Di luar dugaan, saya sempat ngobrol dengan Gita Arjakusuma, seorang pelaut Indonesia yang berhasil melayarkan kapal tradisional Phinisi Nusantara dari Indonesia ke pantai barat Amerika sejauh 11.000 mil selama 67 hari pada 1986.  Menurutnya, sejarah yang tertulis sekarang adalah versi Orde Baru. Apa-apa yang tidak sesuai dengan keinginan Orde Baru, tentu saja akan dilarang. Misalnya tentang para wali yang dikatakan berasal dari keturunan Tionghoa.

Sambil makan Gita bercerita tentang Cheng Ho atau Zheng He. Ada kelenteng dan masjid di kompleks Gedung Batu Semarang menjadi petunjuk adanya toleransi agama. Begitu juga di kelenteng Ancol Jakarta. Antaragama hidup berdampingan dengan damai kala itu, kata Gita.

Setelah ngobrol lama di sana-sini ditambah membeli sejumlah buku di luar Ruang Puri Ratna, saya dan beberapa teman lama pun memasuki ruangan Puri Ratna. Tak lama kemudian acara dimulai. Setelah menyanyikan Indonesia Raya dan doa, Menteri Pendidikan dan Kebudayaan Muhadjir Effendy memberikan laporan. Barulah kemudian Menteri Koordinator Bidang Pembangunan Manusia dan Kebudayaan Republik Indonesia, Puan Maharani, membuka resmi KSN X.  Menurut Puan dalam sambutannya, dengan mempelajari sejarah, seseorang dapat menemukan faktor-faktor yang mempengaruhi kehidupan manusia, beserta peradaban yang dibangunnya, sehingga kita dapat lebih bijaksana dalam menghadapi masa depan.

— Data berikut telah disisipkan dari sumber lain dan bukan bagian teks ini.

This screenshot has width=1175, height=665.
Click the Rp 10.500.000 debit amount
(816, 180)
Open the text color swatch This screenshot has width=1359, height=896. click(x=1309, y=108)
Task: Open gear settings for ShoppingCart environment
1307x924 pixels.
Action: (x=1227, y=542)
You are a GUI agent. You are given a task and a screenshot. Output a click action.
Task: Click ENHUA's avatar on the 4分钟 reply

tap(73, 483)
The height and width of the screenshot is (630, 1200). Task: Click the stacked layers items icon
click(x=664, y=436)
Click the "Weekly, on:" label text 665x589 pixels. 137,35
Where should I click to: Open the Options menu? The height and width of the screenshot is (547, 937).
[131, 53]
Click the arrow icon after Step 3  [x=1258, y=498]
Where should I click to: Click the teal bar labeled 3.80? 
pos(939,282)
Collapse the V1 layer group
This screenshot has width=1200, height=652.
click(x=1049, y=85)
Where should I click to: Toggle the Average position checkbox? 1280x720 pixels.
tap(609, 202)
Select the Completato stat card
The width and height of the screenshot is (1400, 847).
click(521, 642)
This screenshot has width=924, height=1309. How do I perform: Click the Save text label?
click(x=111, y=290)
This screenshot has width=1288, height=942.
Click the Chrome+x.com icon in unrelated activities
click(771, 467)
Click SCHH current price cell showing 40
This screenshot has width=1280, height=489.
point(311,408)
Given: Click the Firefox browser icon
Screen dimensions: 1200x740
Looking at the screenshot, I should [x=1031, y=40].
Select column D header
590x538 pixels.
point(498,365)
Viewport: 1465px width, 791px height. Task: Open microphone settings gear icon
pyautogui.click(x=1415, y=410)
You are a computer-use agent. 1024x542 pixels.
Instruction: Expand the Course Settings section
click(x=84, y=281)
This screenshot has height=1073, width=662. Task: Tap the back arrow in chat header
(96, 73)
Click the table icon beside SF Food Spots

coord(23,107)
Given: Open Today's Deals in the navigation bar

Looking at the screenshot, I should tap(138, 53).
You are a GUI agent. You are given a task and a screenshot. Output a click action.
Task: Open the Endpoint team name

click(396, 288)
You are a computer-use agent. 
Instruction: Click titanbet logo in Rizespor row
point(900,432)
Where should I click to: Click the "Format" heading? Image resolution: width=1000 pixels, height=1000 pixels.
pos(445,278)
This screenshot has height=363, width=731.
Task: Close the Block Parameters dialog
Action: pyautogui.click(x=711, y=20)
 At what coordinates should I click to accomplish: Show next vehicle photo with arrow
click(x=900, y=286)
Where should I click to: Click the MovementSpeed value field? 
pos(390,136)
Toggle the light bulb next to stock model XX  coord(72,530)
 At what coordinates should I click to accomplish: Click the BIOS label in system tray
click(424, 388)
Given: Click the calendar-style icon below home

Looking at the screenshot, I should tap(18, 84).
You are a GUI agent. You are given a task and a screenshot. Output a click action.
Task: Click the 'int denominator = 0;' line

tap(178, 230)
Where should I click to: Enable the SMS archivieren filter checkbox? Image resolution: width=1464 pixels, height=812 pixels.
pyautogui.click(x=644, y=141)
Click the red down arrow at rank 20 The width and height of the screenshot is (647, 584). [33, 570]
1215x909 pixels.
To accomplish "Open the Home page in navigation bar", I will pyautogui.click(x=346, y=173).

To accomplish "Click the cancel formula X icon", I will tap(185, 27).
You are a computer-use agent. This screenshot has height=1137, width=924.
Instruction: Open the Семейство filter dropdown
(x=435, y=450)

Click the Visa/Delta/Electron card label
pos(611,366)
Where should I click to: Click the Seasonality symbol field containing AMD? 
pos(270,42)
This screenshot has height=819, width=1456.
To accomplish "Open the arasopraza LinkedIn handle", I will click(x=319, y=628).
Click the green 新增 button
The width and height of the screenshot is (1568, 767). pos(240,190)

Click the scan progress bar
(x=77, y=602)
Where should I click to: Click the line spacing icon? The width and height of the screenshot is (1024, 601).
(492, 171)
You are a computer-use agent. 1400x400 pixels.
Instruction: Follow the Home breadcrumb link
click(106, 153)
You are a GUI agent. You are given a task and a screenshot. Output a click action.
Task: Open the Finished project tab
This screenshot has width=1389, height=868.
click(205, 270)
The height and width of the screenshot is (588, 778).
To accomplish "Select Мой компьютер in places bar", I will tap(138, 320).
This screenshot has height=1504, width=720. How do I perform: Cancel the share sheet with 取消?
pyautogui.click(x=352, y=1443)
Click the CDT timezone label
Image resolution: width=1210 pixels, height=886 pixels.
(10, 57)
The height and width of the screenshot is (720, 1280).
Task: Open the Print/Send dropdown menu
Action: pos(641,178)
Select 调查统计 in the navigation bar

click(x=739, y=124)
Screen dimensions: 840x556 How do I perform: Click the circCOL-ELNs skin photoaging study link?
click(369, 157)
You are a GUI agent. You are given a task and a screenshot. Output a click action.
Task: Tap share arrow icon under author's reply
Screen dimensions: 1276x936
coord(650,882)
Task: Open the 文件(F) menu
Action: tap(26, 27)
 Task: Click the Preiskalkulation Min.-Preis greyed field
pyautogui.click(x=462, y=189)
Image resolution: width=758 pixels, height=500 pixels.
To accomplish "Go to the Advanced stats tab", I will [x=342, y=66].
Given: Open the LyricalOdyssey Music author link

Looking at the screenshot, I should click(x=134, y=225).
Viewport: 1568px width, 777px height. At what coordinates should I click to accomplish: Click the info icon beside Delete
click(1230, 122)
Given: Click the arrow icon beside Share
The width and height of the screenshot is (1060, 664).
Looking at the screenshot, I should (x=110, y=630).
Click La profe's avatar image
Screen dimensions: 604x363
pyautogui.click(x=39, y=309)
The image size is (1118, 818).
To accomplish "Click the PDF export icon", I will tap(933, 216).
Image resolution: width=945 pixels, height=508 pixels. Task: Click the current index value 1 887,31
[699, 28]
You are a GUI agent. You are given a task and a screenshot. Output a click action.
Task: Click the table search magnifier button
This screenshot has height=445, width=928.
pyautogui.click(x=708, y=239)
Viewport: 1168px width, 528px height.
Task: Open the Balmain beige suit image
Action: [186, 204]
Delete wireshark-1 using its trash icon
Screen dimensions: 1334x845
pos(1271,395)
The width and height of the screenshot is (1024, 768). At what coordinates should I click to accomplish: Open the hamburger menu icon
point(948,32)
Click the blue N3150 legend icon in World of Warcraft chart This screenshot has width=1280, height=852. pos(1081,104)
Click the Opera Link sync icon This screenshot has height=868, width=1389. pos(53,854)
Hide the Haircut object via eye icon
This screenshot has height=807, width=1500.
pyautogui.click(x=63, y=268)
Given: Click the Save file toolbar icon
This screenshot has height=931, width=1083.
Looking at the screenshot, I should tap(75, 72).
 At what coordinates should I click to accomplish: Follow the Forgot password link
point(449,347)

“Saat ini sebagian besar masyarakat kita mungkin masih kurang memahami arti sejarah. Akibatnya, rasa nasionalisme sedikit demi sedikit terkikis dan tidak peduli terhadap kemajuan bangsanya, karena cenderung memikirkan nasib sendiri,” kata Puan. Padahal, lanjut Puan, Proklamator RI Ir. Soekarno telah mengingatkan kepada kita semua, bahwa bangsa yang besar adalah bangsa yang memahami dinamika sejarah bangsanya dan menghargai jasa-jasa para pahlawannya, dan jangan sekali-kali melupakan sejarah atau Jas Merah.

Selanjutnya menurut Puan, konferensi ini merupakan upaya kita bersama untuk menempatkan peran sejarah secara proporsional dalam pembangunan karakter manusia Indonesia, bukan sekadar menjadikan buah bibir, akan tetapi juga tercermin dalam perilaku masyarakat dalam kehidupan berbangsa dan bernegara.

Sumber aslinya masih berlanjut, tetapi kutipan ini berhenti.